Task instructions:
Reply only with how many lines of the listing below hold the word "icon".

*** Opening Input data ***

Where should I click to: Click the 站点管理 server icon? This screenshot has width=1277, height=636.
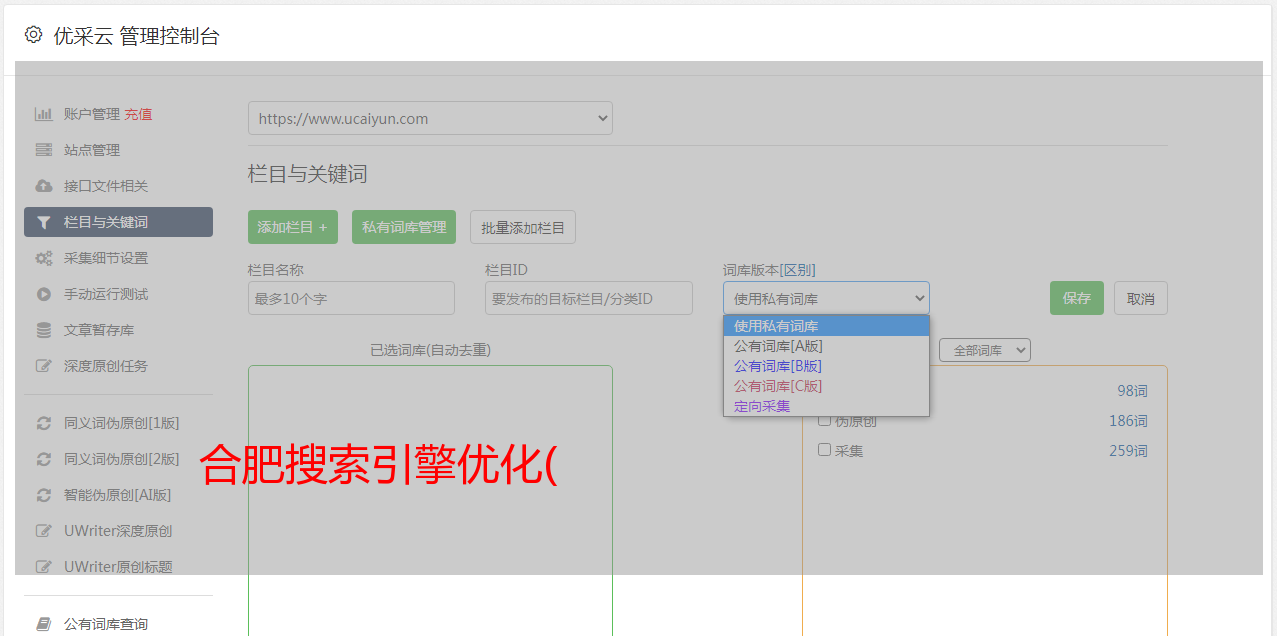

*** Closing Input data ***
*** Opening Input data ***

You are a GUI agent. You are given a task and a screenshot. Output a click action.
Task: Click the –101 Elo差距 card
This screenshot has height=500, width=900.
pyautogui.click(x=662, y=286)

*** Closing Input data ***
*** Opening Input data ***

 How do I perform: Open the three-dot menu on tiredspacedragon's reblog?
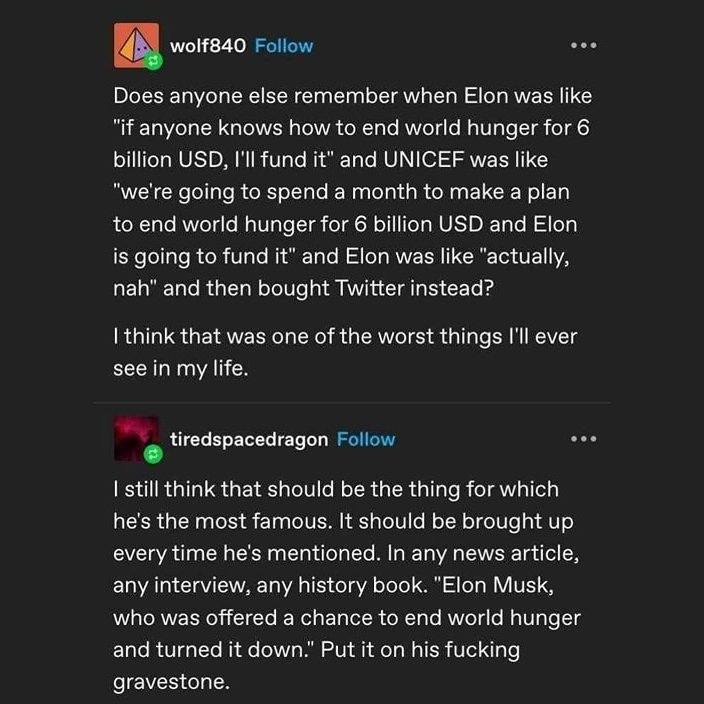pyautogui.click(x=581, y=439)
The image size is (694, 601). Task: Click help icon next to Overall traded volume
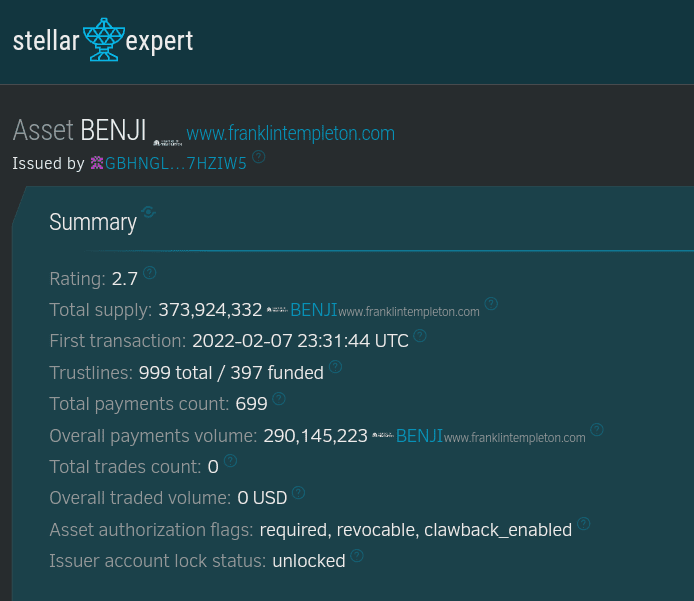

*** Closing Input data ***

Written solution:
2